For those who find Original Medicare insufficient (and statistically, everyone does), supplementary coverage is available. Medigap plans, Part D prescription programs, and Medicare Advantage products can be layered on top of each other like bureaucratic lasagna, each adding its own premiums, deductibles, copays, and fine print written by lawyers who retired years ago on excellent insurance.
“It’s actually very simple,” said Harold Grubb, a licensed Medicare counselor from suburban Phoenix who has been explaining these policies for 19 years and now speaks with the slow, distant cadence of a man who has seen things. “You just need to assess your current health, predict your future health, compare that to a matrix of available products, verify provider networks, check formularies, cross-reference costs, and then hope you guessed right.
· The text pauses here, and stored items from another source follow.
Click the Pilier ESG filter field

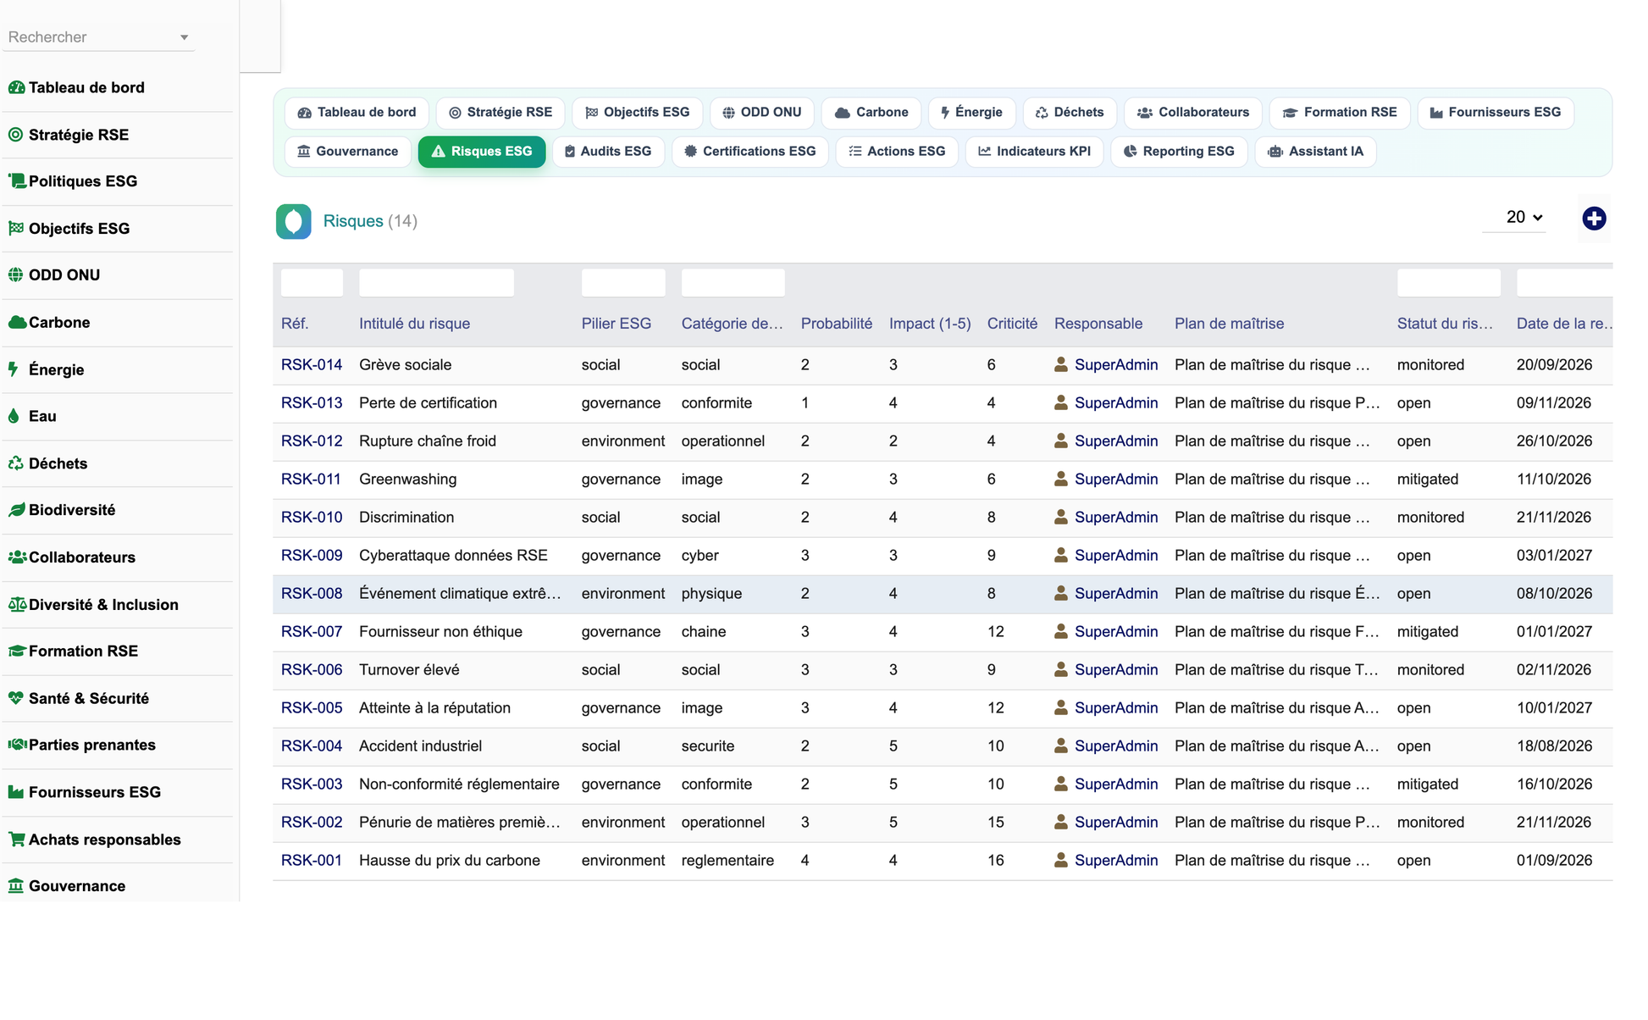(x=623, y=283)
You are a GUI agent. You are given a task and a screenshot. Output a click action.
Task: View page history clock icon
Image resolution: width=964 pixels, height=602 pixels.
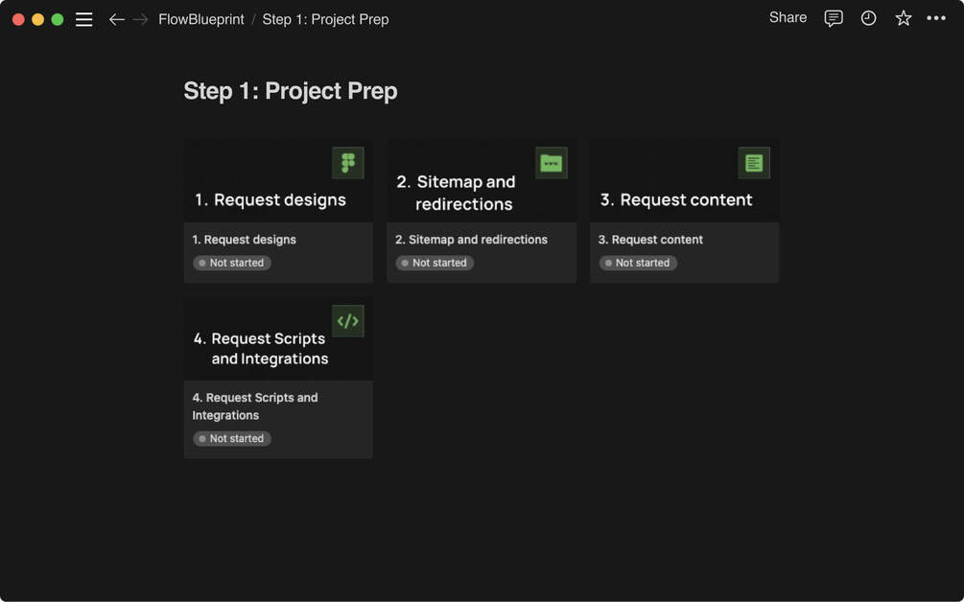tap(868, 19)
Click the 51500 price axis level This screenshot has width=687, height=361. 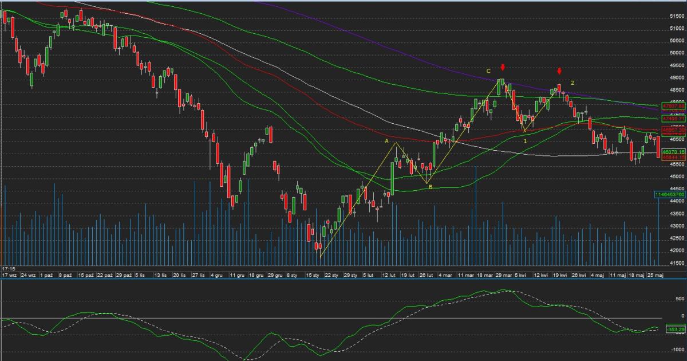[x=677, y=16]
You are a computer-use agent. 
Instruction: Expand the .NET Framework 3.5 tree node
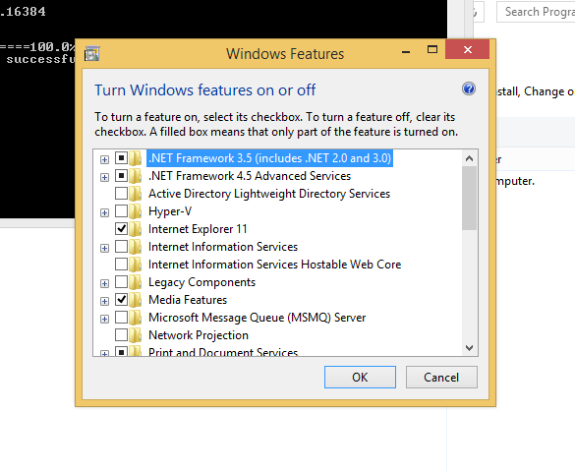104,159
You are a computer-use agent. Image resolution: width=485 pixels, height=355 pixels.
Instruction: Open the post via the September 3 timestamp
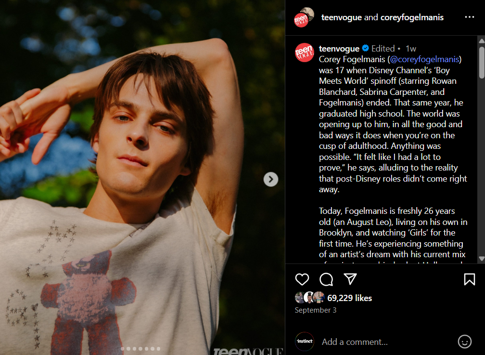(x=315, y=310)
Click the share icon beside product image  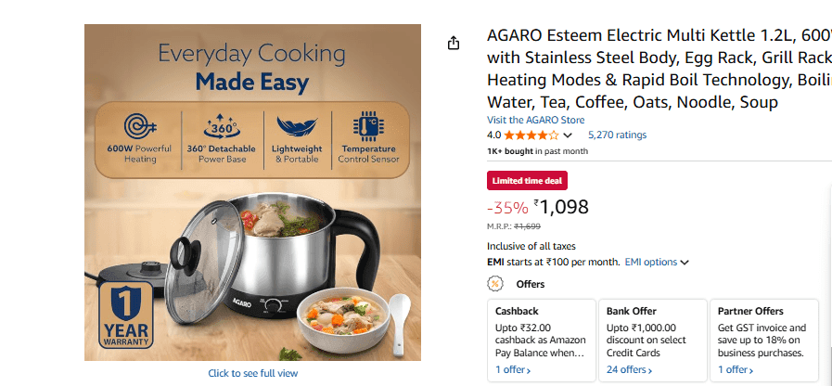tap(454, 44)
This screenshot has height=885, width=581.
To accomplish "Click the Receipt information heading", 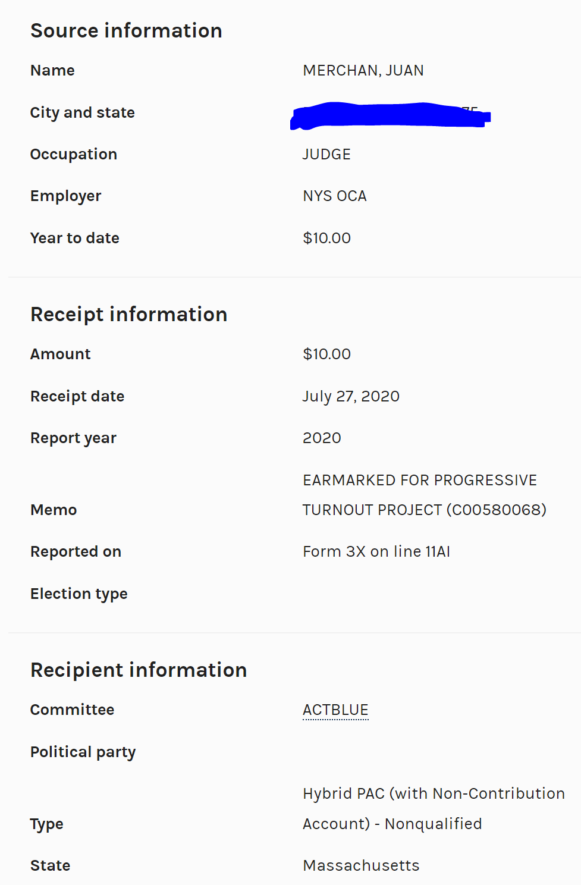I will pos(128,315).
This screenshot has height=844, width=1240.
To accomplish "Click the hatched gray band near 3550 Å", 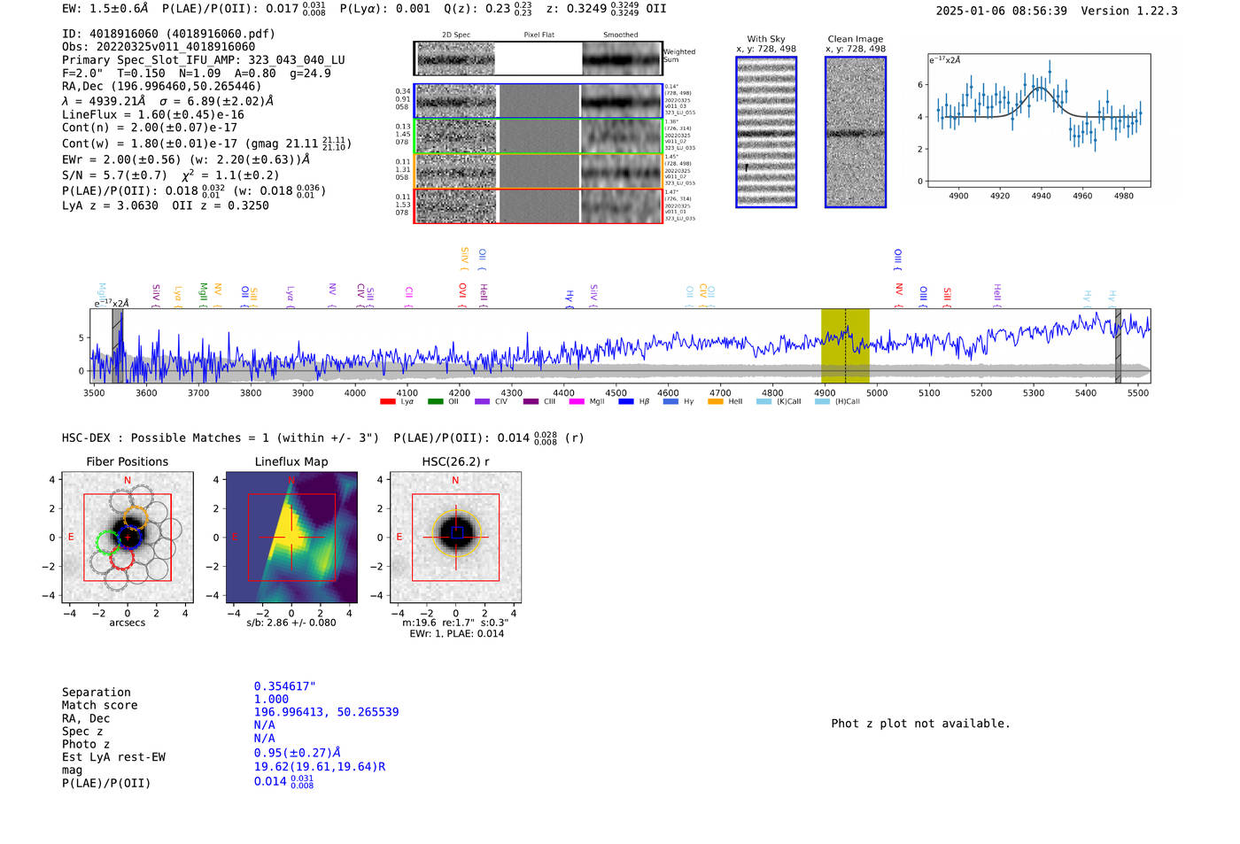I will coord(117,345).
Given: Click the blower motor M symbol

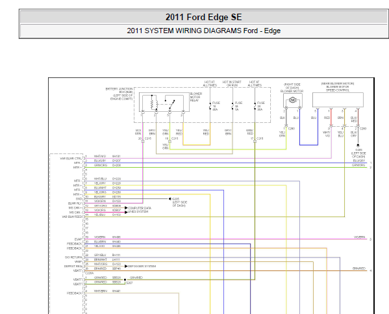Looking at the screenshot, I should click(292, 100).
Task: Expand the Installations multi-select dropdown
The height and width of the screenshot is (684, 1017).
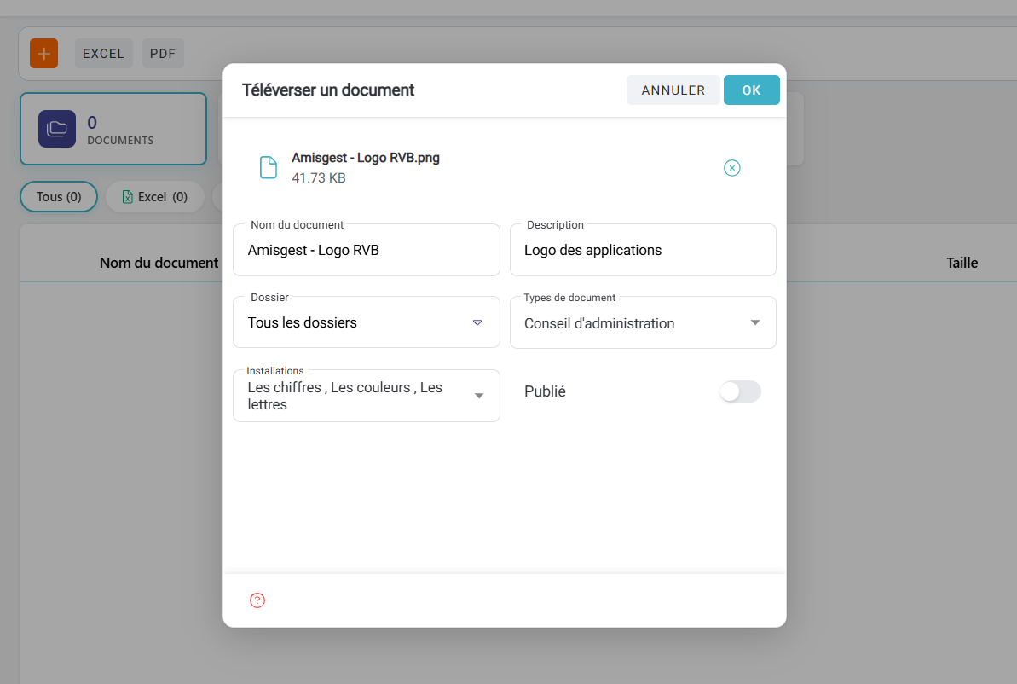Action: pos(479,396)
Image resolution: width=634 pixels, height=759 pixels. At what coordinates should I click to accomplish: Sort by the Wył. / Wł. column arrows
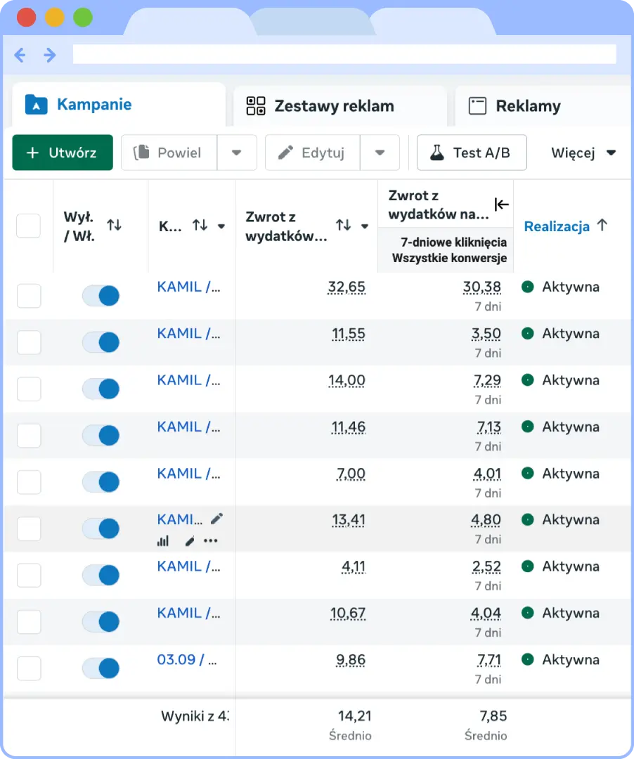114,225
Most people do this in one evening. Other people cry for days. Can’t say as I blame them.”
Lower-income seniors may qualify for both Medicare and Medicaid, a scenario the government calls “dual eligibility” and enrollees call “the only way I can afford my pills.” Qualification requires submitting detailed income and asset information to a state agency, which will process the application at its own pace, defined legally as “between now and your next birthday, whichever comes first.”
Those who qualify automatically receive Extra Help, a program that subsidizes prescription drug costs and sounds like something a caseworker says right before the really bad news. Seniors are encouraged to contact their state health agency immediately if they believe they need assistance, and also if they don’t believe they need assistance but might, because in both cases the paperwork takes literally months and they’re all going to die soon.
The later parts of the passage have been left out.